### Text extract
"""

Hope this helps a  bit

===
// Create a new file and write data to it.
    FSDataOutputStream out = fileSystem.create(path);
    InputStream in = new BufferedInputStream(new FileInputStream(
        new File(source)));

    byte[] b = new byte[1024];
    int numBytes = 0;
    while ((numBytes = in.read(b)) > 0) {
        out.write(b, 0, numBytes);
    }

    // Close all the file descripters
    in.close();
    out.close();
    fileSystem.close();
===


On Wed, Mar 5, 2014 at 2:25 PM, Radhe Radhe <ra...@live.com>wrote:

> Hi Nitin,
>
> I believe *Hadoop Streaming* is different from *Streaming Data Access* in
> HDFS.
>
> We usually copy the data in HDFS and then the MR application reads the
> data through Map and Reduce tasks.
> I need to clear about WHAT and HOW is done in *Streaming Data Access* in
> HDFS.
>
> Thanks,
> RR
>
>
> ------------------------------
> Date: Wed, 5 Mar 2014 14:17:24 +0530
>
> Subject: Re: Streaming data access in HDFS: Design Feature
> From: nitinpawar432@gmail.com
> To: user@hadoop.apache.org
>
>
> are you asking "why data read/write from/to hdfs blocks via mapreduce
> framework  is done in streaming manner?"
>
>
> On Wed, Mar 5, 2014 at 2:05 PM, Radhe Radhe <ra...@live.com>wrote:
>
> Hi Shashwat,
>
> This is an excerpt from Hadoop The Definitive Guide--Tom White
> Hadoop Streaming
> Hadoop provides an API to MapReduce that allows you to write your map and
> reduce
> functions in languages *other than Java*. Hadoop Streaming uses Unix
> standard streams
> as the interface between Hadoop and your program,
>
> *so you can use any language thatcan read standard input and write to
> standard output to write your MapReduceprogram*.
> Streaming is naturally suited for text processing (although, as of version
> 0.21.0, it can
> handle binary streams, too), and when used in text mode, it has a
> line-oriented view of
> data. Map input data is passed over standard input to your map function,
> which processes
> it line by line and writes lines to standard output. A map output
> key-value pair
> is written as a single tab-delimited line. Input to the reduce function is
> in the same
> format—a tab-separated key-value pair—passed over standard input. The
> reduce function
> reads lines from standard input, which the framework guarantees are sorted
> by
> key, and writes its results to standard output.
>
> I think this is not what I am asking for.
>
> Thanks.

"""

### Set problem A
Answer these questions about the Hadoop thread:
(i) How many bytes does the byte array in the code hold?
(ii) From which version on, according to the book excerpt, can Streaming handle binary streams?
(iii) In what form is a map output key-value pair written?

### Records for the task

"""

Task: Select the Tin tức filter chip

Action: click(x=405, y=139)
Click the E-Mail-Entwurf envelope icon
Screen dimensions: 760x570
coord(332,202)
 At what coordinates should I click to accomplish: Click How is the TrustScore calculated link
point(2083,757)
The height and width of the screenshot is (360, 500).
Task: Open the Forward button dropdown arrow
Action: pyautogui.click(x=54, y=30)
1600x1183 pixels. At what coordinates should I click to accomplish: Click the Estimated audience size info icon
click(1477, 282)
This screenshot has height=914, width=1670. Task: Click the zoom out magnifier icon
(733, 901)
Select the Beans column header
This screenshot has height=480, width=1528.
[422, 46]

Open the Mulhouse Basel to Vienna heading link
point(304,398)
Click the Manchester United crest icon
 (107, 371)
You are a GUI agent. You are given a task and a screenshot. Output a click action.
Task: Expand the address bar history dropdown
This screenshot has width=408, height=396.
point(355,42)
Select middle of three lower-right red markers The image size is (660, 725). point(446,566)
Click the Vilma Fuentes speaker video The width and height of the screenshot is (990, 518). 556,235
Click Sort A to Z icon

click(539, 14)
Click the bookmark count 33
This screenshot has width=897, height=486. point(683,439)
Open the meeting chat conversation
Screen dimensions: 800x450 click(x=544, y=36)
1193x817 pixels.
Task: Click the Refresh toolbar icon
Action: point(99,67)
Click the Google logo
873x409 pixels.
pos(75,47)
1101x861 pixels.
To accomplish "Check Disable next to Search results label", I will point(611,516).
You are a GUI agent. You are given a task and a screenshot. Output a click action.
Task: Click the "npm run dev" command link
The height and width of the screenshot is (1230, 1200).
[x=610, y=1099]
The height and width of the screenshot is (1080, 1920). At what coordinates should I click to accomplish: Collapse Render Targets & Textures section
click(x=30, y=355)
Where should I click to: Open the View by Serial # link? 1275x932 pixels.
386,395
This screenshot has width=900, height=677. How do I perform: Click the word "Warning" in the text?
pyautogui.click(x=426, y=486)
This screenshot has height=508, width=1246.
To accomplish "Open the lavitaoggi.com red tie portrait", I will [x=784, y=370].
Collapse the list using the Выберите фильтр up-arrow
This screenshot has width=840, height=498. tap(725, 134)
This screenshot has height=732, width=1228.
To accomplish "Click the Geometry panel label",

"""

### Set problem B
In the entries, quote the part that opens with the line containing "Where should I" and closes with the line containing "This screenshot has width=840, height=498.", with both of those lines included.

### Full response A
(i) 1024
(ii) 0.21.0
(iii) As a single tab-delimited line.

### Full response B
Where should I click to: Open the View by Serial # link? 1275x932 pixels.
386,395
This screenshot has width=900, height=677. How do I perform: Click the word "Warning" in the text?
pyautogui.click(x=426, y=486)
This screenshot has height=508, width=1246.
To accomplish "Open the lavitaoggi.com red tie portrait", I will [x=784, y=370].
Collapse the list using the Выберите фильтр up-arrow
This screenshot has width=840, height=498. tap(725, 134)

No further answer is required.